Problem to work on: A stretch of the entries below is to be set down exactly, running from the line with "Click Apply Settings button" through the line with "Given: Click the 1240.65 high price marker", both included, and no other line.

Records supplied:
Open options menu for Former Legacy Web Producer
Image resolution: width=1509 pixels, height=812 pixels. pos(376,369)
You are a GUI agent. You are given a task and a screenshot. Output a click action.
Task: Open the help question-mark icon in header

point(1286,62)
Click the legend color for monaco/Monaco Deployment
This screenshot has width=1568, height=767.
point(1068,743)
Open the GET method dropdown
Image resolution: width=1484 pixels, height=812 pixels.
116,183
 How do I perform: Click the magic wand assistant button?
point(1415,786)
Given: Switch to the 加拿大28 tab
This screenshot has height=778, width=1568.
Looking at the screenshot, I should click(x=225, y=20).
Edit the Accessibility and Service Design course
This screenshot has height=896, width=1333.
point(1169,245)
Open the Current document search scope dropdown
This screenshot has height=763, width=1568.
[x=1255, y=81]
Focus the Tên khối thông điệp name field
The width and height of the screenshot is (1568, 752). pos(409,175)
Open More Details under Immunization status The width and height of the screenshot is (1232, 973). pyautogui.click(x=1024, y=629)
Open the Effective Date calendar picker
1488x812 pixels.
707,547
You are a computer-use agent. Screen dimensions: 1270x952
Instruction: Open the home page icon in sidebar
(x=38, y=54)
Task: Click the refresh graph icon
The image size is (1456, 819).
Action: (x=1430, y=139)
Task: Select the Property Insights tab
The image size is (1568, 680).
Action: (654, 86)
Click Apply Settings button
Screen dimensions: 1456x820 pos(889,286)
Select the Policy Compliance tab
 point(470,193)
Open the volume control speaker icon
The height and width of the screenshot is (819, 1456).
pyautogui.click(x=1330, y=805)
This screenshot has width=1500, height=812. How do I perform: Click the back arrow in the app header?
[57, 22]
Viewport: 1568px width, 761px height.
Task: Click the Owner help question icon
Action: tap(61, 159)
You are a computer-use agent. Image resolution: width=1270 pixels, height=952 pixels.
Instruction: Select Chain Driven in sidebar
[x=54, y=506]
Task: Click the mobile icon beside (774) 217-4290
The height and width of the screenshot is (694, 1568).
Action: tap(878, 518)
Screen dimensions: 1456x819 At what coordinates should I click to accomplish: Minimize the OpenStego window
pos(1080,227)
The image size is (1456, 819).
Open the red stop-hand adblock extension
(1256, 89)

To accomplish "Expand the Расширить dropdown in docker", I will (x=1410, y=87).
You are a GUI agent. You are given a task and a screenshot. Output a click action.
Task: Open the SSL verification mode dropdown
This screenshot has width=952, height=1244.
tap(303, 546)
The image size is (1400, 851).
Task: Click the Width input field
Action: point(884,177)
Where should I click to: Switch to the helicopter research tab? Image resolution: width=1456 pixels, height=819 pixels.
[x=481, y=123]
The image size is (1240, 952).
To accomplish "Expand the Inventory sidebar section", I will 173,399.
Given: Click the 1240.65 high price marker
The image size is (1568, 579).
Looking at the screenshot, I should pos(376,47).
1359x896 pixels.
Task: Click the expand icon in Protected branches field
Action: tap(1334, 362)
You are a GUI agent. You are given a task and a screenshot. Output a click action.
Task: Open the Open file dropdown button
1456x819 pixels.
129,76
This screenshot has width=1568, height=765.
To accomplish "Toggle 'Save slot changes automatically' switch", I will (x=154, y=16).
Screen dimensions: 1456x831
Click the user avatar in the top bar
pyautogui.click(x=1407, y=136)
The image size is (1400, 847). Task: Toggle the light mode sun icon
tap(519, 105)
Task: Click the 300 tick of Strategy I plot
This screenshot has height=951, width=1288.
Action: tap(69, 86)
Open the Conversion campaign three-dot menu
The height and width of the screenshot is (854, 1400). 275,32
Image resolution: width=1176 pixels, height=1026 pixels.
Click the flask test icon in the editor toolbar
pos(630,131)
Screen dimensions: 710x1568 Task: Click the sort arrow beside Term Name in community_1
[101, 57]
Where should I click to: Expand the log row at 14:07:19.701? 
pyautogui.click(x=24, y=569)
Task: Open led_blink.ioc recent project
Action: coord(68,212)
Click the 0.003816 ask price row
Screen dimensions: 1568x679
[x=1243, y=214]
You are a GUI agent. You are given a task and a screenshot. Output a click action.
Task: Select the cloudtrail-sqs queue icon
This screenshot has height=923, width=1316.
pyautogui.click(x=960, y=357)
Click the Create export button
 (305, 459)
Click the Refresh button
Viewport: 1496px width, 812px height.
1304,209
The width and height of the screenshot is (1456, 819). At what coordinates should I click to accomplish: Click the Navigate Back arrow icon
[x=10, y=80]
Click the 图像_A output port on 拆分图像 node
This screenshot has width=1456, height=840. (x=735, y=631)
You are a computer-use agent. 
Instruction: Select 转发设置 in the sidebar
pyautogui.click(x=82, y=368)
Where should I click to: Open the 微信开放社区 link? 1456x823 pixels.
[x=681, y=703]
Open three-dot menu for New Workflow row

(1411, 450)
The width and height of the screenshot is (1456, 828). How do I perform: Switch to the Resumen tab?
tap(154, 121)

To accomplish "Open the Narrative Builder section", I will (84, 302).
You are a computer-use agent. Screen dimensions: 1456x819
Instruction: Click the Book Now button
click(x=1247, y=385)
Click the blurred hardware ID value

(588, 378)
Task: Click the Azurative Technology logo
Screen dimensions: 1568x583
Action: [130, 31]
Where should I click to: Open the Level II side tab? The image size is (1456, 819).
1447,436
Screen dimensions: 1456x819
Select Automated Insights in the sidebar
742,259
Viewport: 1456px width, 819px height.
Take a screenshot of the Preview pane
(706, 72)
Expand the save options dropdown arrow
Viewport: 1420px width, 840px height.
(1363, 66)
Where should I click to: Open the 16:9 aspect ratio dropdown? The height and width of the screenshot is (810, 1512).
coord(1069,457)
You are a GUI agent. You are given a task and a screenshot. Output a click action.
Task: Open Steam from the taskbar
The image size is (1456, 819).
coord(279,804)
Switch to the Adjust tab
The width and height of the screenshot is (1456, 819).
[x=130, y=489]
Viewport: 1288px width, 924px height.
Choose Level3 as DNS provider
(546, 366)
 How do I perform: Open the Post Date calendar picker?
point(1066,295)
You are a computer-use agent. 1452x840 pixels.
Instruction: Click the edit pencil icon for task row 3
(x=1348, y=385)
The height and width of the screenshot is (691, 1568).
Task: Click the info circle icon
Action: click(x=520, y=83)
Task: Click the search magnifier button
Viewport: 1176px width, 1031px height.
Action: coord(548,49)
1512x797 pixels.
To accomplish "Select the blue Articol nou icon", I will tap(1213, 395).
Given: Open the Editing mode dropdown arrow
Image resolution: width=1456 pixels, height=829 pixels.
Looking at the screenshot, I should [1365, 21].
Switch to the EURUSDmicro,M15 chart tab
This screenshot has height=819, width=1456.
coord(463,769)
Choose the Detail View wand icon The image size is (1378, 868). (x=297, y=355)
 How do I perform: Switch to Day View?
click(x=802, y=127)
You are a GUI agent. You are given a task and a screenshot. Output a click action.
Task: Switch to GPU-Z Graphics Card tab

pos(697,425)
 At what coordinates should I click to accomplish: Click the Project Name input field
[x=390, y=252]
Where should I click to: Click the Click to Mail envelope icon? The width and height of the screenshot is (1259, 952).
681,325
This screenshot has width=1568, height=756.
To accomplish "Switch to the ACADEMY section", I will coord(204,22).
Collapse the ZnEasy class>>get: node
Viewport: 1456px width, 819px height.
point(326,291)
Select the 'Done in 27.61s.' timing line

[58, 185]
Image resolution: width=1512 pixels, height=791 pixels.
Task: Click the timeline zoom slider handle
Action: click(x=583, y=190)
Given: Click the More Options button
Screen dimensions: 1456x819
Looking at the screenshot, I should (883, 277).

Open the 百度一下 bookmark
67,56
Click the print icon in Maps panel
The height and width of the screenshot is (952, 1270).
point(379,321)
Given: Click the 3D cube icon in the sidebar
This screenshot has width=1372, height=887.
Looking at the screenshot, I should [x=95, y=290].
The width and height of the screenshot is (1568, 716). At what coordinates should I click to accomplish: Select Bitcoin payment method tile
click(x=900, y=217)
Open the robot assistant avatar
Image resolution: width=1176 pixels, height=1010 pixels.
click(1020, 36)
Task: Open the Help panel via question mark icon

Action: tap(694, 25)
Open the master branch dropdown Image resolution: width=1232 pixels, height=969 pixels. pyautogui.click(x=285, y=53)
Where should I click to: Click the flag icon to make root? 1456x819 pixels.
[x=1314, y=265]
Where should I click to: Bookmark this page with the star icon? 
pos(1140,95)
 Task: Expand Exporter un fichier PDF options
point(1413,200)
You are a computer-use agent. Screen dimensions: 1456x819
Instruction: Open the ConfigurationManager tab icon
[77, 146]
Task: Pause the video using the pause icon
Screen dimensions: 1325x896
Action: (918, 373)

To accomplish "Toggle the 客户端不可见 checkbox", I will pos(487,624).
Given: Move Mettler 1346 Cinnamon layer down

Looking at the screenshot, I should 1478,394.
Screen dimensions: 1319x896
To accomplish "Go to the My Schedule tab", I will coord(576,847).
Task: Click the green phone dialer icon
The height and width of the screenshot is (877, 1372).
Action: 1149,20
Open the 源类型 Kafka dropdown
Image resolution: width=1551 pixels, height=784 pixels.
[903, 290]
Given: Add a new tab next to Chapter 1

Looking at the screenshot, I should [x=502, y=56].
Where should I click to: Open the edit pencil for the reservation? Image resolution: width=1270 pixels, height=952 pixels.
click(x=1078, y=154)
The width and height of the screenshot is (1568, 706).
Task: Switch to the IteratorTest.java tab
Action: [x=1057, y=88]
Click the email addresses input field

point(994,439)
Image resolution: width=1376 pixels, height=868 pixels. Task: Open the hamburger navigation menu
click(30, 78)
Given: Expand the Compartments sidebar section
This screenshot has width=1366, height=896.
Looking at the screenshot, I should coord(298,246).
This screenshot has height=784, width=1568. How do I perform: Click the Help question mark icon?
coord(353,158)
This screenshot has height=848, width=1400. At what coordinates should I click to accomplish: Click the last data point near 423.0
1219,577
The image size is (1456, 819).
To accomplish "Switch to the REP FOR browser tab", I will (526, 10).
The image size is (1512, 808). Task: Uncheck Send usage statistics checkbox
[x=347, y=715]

Task response:
Click Apply Settings button
Screen dimensions: 1456x820 pos(889,286)
Select the Policy Compliance tab
 point(470,193)
Open the volume control speaker icon
The height and width of the screenshot is (819, 1456).
pyautogui.click(x=1330, y=805)
This screenshot has width=1500, height=812. How do I perform: Click the back arrow in the app header?
[57, 22]
Viewport: 1568px width, 761px height.
Task: Click the Owner help question icon
Action: tap(61, 159)
You are a computer-use agent. Image resolution: width=1270 pixels, height=952 pixels.
Instruction: Select Chain Driven in sidebar
[x=54, y=506]
Task: Click the mobile icon beside (774) 217-4290
The height and width of the screenshot is (694, 1568).
Action: tap(878, 518)
Screen dimensions: 1456x819 At what coordinates should I click to accomplish: Minimize the OpenStego window
pos(1080,227)
The image size is (1456, 819).
Open the red stop-hand adblock extension
(1256, 89)

To accomplish "Expand the Расширить dropdown in docker", I will (x=1410, y=87).
You are a GUI agent. You are given a task and a screenshot. Output a click action.
Task: Open the SSL verification mode dropdown
This screenshot has width=952, height=1244.
tap(303, 546)
The image size is (1400, 851).
Task: Click the Width input field
Action: point(884,177)
Where should I click to: Switch to the helicopter research tab? Image resolution: width=1456 pixels, height=819 pixels.
[x=481, y=123]
The image size is (1240, 952).
To accomplish "Expand the Inventory sidebar section", I will 173,399.
Given: Click the 1240.65 high price marker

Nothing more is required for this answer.